DATA:
§
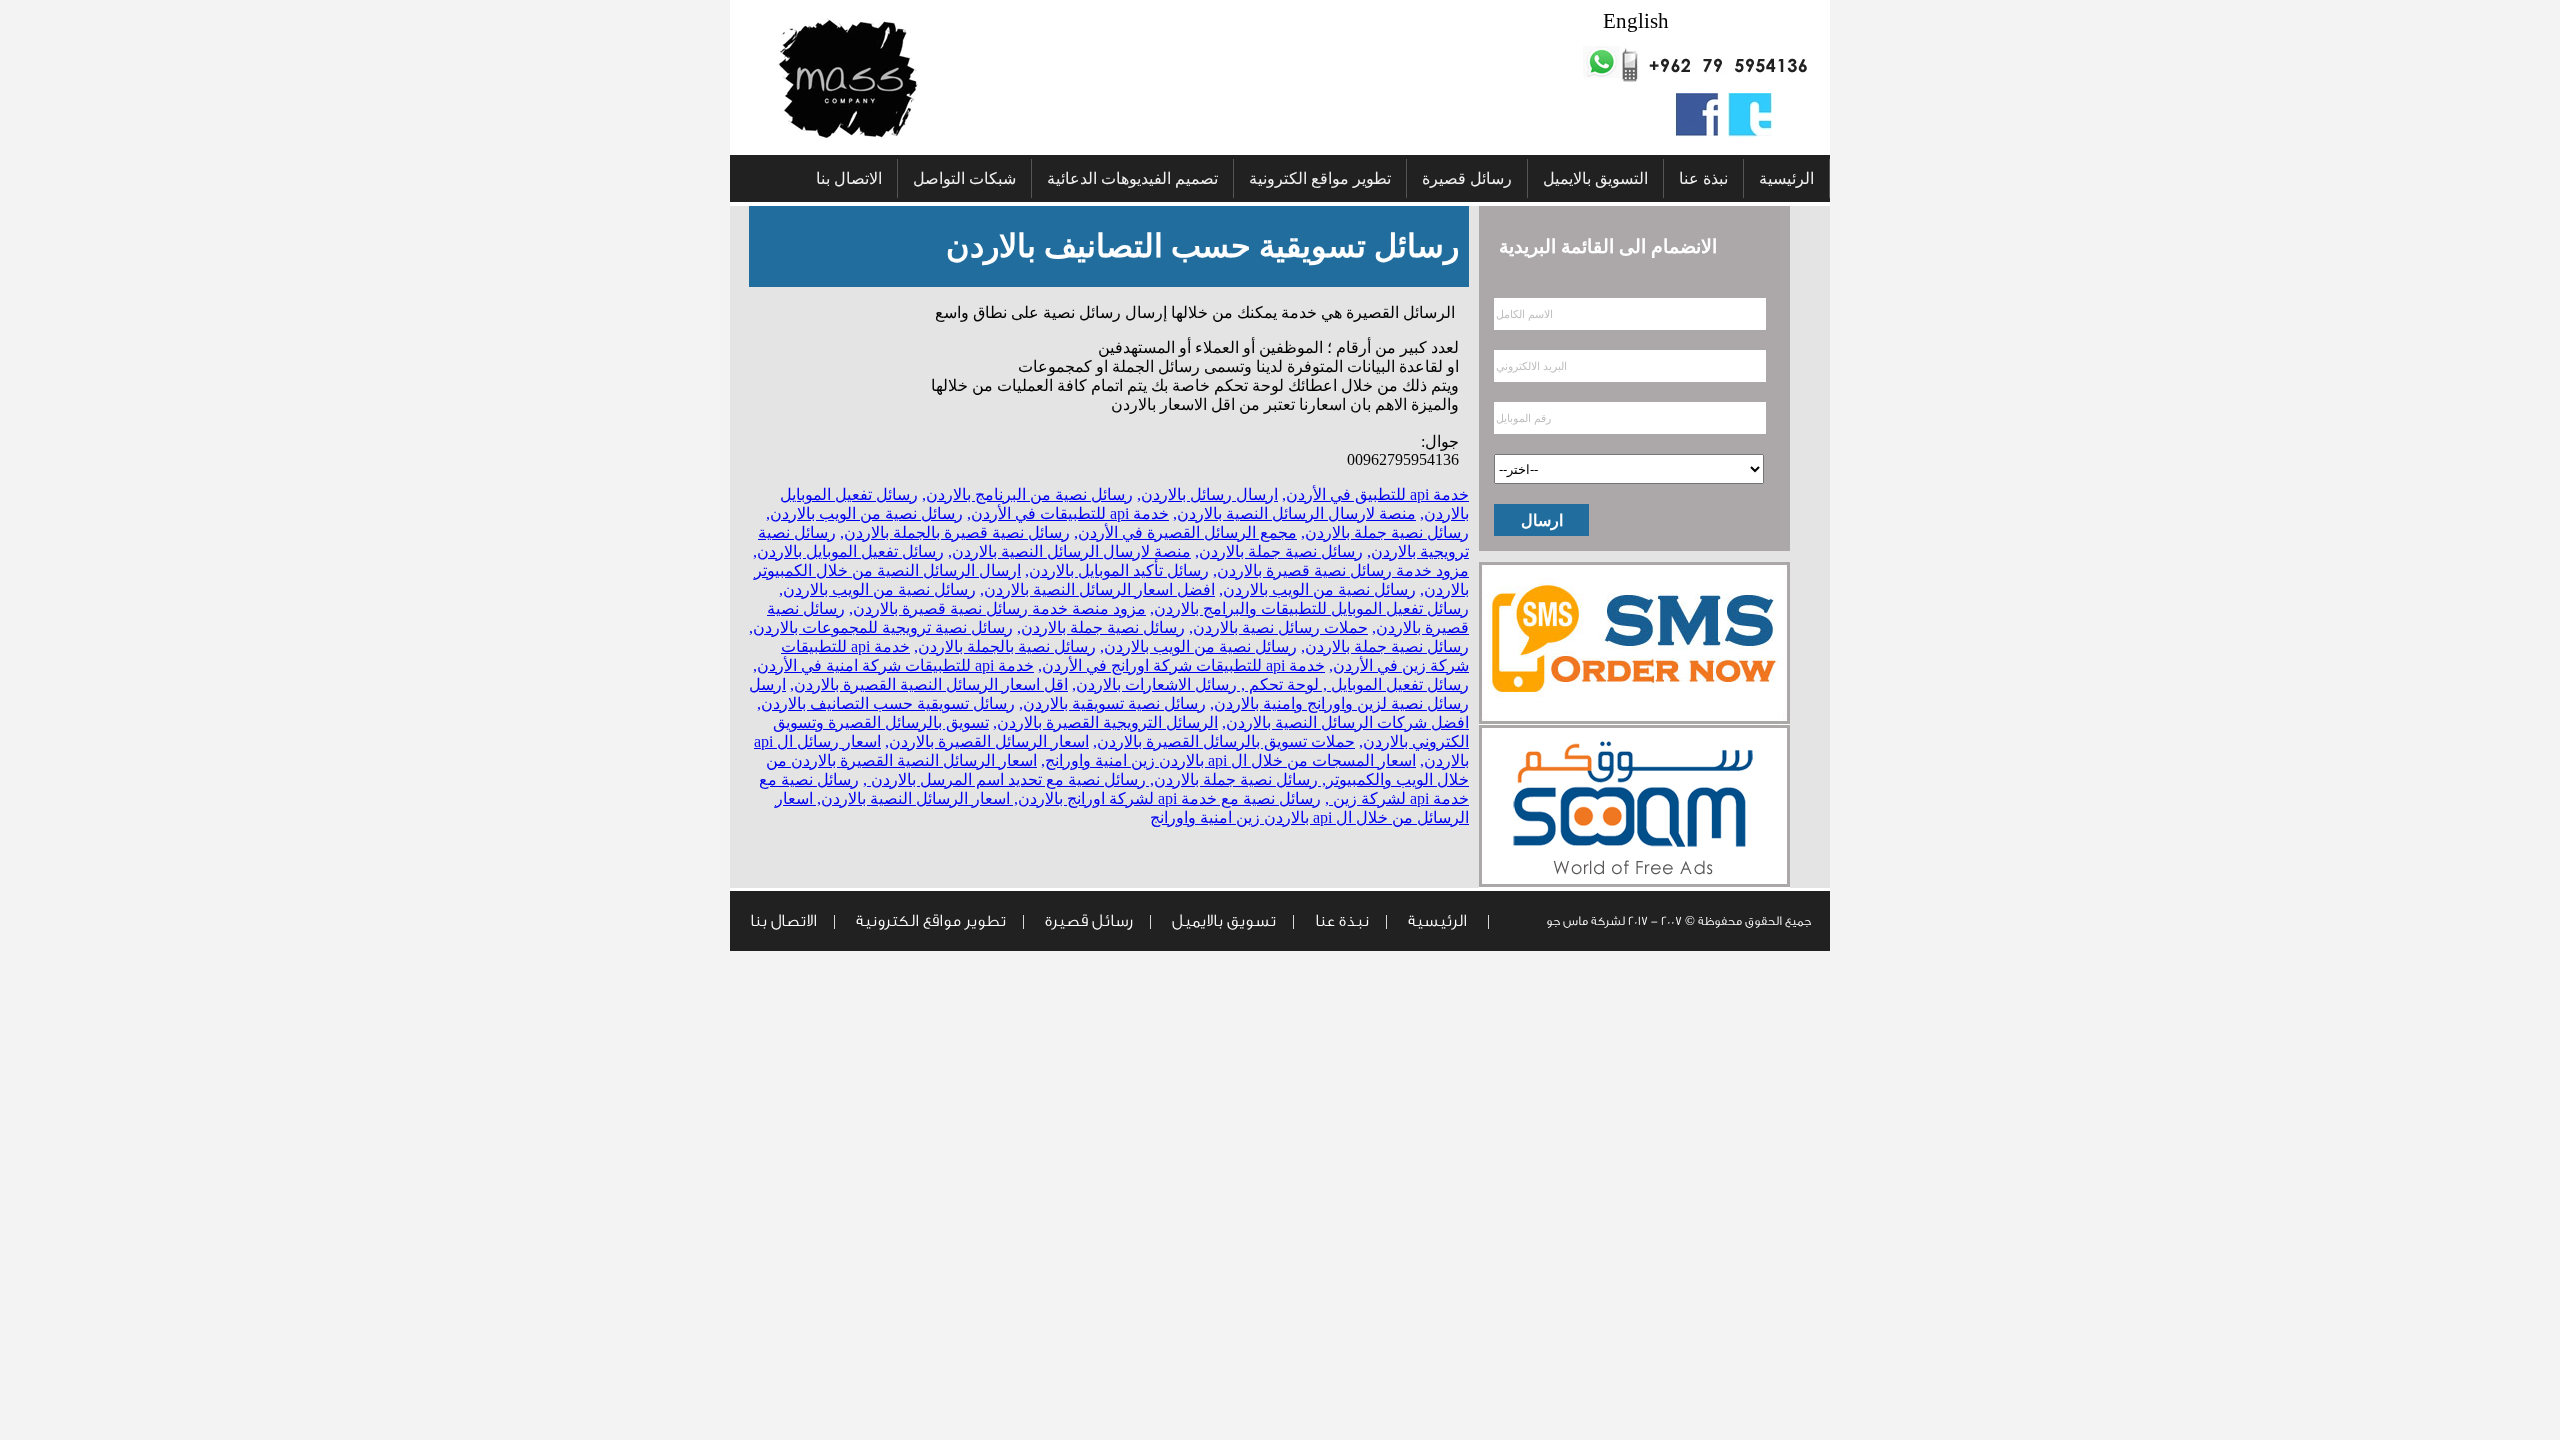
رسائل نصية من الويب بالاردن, (864, 513)
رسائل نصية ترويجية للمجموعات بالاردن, (881, 627)
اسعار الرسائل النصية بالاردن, (911, 798)
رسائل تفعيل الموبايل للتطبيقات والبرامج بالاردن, (1309, 608)
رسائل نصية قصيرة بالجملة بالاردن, (955, 532)
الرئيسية (1786, 178)
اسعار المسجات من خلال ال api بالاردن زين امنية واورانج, (1228, 760)
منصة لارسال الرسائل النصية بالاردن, (1294, 513)
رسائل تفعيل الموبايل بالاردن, (848, 551)
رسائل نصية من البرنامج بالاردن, (1027, 494)
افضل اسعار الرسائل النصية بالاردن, (1097, 589)
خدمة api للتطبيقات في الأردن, (1068, 513)
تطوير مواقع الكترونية (1320, 178)
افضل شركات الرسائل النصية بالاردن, (1345, 722)
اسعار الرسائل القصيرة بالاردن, (987, 741)
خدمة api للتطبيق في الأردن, (1375, 494)
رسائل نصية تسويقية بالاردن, (1112, 703)
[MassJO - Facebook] (1697, 131)
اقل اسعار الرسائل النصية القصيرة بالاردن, (929, 684)
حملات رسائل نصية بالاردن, (1278, 627)
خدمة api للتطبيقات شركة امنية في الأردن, (893, 665)
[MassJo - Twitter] (1750, 131)
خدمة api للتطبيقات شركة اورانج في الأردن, (1181, 665)
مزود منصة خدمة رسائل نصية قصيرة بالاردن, (997, 608)
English (1636, 21)
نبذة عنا (1703, 178)
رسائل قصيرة (1467, 178)
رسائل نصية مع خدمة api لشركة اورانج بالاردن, (1165, 798)
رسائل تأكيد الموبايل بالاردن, (1117, 570)
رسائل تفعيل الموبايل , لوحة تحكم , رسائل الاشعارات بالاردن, (1270, 684)
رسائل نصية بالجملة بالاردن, (1005, 646)
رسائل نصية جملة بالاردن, (1385, 532)
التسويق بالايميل (1595, 178)
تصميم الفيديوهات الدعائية (1132, 178)
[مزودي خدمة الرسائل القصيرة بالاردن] (1634, 882)
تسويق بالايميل (1224, 921)
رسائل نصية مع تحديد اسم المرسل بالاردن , (1004, 779)
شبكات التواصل (964, 178)
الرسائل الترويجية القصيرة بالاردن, (1105, 722)
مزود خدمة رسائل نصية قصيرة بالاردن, (1341, 570)
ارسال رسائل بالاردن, (1207, 494)
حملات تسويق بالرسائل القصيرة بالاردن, (1224, 741)
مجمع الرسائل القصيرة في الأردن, (1185, 532)
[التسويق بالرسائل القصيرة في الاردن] (1634, 719)
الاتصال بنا (849, 178)
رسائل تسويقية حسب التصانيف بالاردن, (886, 703)
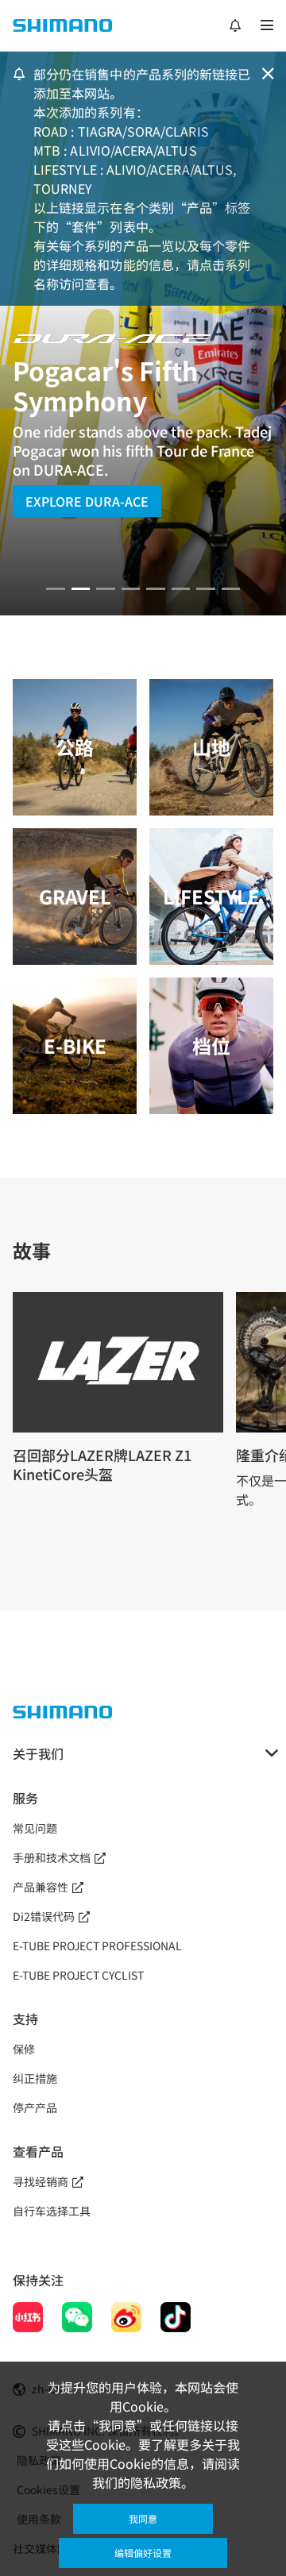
§
EXERCISE DIRECTIONS:
Transcribe only these lines, exactly: the first line of the listing, every line after it, and the line with "رسائل نصية تسويقية بالاردن, (1112, 703)", where the copy ends. Include no picture.

TASK RESPONSE:
رسائل نصية من الويب بالاردن, (864, 513)
رسائل نصية ترويجية للمجموعات بالاردن, (881, 627)
اسعار الرسائل النصية بالاردن, (911, 798)
رسائل تفعيل الموبايل للتطبيقات والبرامج بالاردن, (1309, 608)
رسائل نصية قصيرة بالجملة بالاردن, (955, 532)
الرئيسية (1786, 178)
اسعار المسجات من خلال ال api بالاردن زين امنية واورانج, (1228, 760)
منصة لارسال الرسائل النصية بالاردن, (1294, 513)
رسائل تفعيل الموبايل بالاردن, (848, 551)
رسائل نصية من البرنامج بالاردن, (1027, 494)
افضل اسعار الرسائل النصية بالاردن, (1097, 589)
خدمة api للتطبيقات في الأردن, (1068, 513)
تطوير مواقع الكترونية (1320, 178)
افضل شركات الرسائل النصية بالاردن, (1345, 722)
اسعار الرسائل القصيرة بالاردن, (987, 741)
خدمة api للتطبيق في الأردن, (1375, 494)
رسائل نصية تسويقية بالاردن, (1112, 703)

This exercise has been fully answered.